I love to read. When I select books, I typically pick ones that I can learn from and apply to my life. One of the books that has really impacted my life is The Five Love Languages, by Gary Chapman and Ross Campbell. The first time I read the book was in 1995 shortly after my wife and I became engaged. I tried to put into place the things Chapman and Campbell discussed. I learned my wife’s primary love language is quality time. Over the last 16 years of marriage, I have had to remind myself to give Kim the time she needs. (I have to say, this was a whole lot easier before our children arrived.)
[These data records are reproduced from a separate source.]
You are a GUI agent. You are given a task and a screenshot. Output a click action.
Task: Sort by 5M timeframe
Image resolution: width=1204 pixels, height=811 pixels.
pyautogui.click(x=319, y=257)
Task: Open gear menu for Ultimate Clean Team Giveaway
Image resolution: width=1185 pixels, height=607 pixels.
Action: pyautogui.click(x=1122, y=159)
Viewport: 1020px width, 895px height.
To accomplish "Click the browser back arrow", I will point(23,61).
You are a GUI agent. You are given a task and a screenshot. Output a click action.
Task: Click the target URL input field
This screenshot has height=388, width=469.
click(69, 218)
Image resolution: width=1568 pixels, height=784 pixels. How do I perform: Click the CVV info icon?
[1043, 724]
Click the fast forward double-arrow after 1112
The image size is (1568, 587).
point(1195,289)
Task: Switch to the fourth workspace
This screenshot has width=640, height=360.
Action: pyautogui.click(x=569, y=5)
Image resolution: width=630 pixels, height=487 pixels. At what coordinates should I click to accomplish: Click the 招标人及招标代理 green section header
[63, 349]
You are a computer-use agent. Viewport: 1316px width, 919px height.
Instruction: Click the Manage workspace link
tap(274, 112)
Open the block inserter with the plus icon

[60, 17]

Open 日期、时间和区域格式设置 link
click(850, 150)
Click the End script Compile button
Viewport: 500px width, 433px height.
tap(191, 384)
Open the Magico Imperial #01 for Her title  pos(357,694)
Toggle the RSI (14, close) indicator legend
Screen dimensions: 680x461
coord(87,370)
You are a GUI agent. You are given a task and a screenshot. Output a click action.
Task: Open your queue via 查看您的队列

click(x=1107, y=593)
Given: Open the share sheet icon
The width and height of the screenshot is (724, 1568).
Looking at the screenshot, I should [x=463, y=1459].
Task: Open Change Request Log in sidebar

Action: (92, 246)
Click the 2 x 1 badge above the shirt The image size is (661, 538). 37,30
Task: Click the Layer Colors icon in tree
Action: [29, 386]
As a children’s minister I read and studied The Five Love Languages of Children. I have even taught the class several times. When I learned Kim and I were expecting our first child, I reread the book, this time with a daddy’s eyes. As Paige and later Carrington joined our family, I began to watch for their love languages to develop. Chapman and Campbell state these usually show up around age six. I have learned Paige has the love language of quality time and Carrington has physical touch—yet again, two children with the same parents, who speak different languages!
Over the next few days we will look at the five love languages and how parents and teachers can speak each language.
Carrington is 11 years old. She would not be happy that I am sharing this with you, but she likes to snuggle. When she is doing her homework, she likes to have Kim or me sit next to her. When we play games, she tends to sit as close as possible. At night, she likes to have Kim or me hold her. Many times Kim or I fall asleep holding her. During the night, Carrington’s arm or leg, (sometimes both) are thrown around us. I’m sure some of you can relate to having a child with the primary love language of physical touch.
In my Sunday School class (4-year-olds), I make it a point to physically touch each child on his shoulder or head. Many of the children now come in and high-five or give me and the other teachers hugs. I can tell which of the children are developing the primary love language of physical touch.
All children need touch. Chapman and Campbell state that children who are held, hugged, and kissed develop a healthier emotional life than children who are left out for long periods of time (page 33). Children with this primary love language need taps, hugs, kisses, and other types of physical contact.
If your child’s primary love language is physical touch, try some of these options:
• Snuggle together as you read or watch television
• Create a special handshake
• Wrestle together on the floor
• Give high-fives and pats on the back
• Hug as often as possible
• Hold hands while walking
• Rub your fingers through your child’s hair, messing up her hair
Have some other ideas of things you can do with a physical touch child? Share them with me and our other readers.
I am learning my 3 year old main love language as she asks me to hold her or carry her and she tells me ‘mommy, I love you so much’ and hugs me. She is really verbal and does not stop speaking for a minute during the day and at this point I practice all the five love languages stated in the book. I spent time with her playing and I have to set the timer before fixing dinner or having lunch because it can be endless and restless … and as much as I enjoy it, I have a 9 m.o. baby that plays on the side ‘observing’ everything and participating as well, needless to say that she also needs my attention, so I need some of your tips to share my individual quality time with both of them.